___ Records shown ___
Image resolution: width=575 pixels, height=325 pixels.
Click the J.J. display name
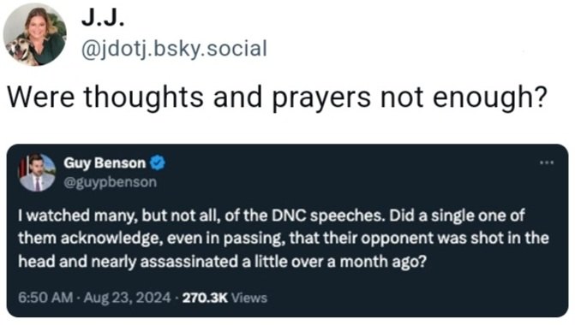click(103, 19)
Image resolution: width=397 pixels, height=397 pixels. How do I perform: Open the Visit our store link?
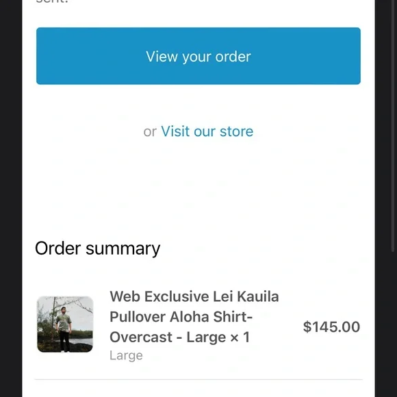(x=207, y=131)
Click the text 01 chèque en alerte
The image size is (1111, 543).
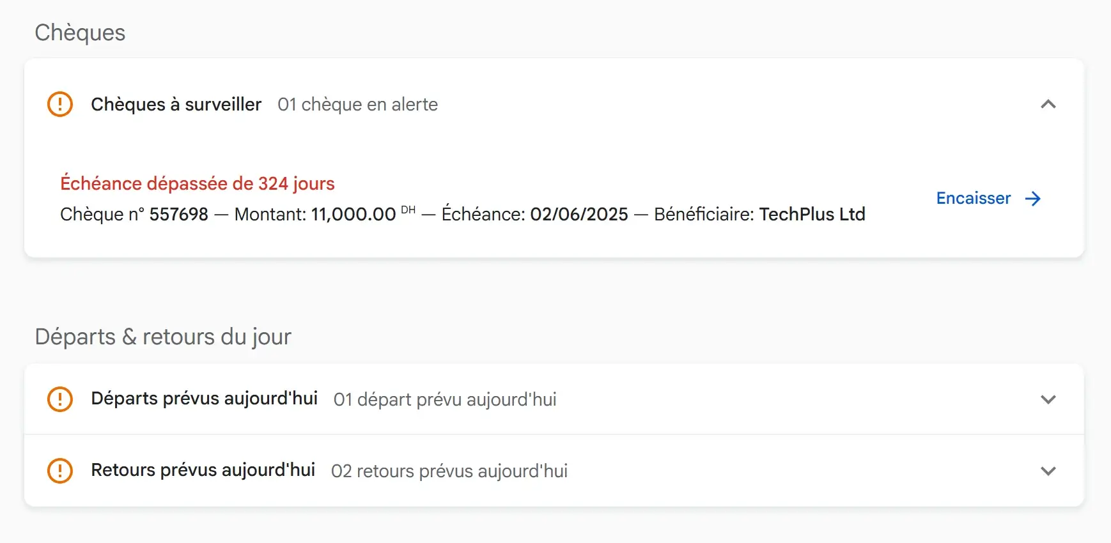tap(357, 104)
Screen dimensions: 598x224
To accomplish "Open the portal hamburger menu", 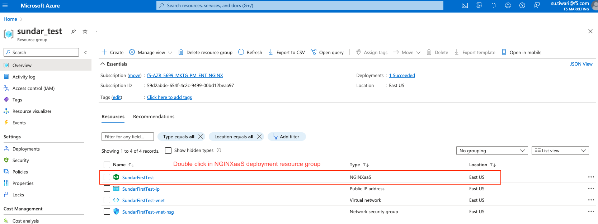I will click(x=5, y=5).
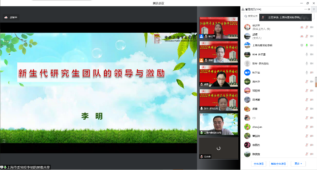
Task: Select 上海市委党校李明's video thumbnail
Action: pos(219,124)
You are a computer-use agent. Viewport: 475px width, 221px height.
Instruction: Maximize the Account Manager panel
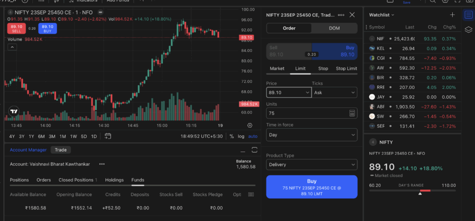[x=254, y=150]
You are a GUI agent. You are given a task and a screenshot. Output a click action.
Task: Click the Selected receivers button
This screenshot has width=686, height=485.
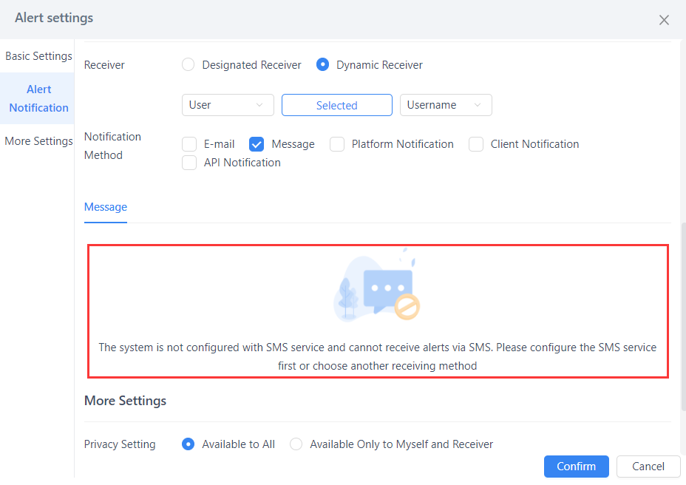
___
- What you will do
Retype, word for word, the lines from the one with "Instruction: Maximize the" through the last line of the entries above, and only those lines. Leave pictures out.

- Solution to the problem
Instruction: Maximize the Account Manager panel
[x=254, y=150]
You are a GUI agent. You are given a task and a screenshot. Output a click action.
Task: Click the Selected receivers button
This screenshot has width=686, height=485.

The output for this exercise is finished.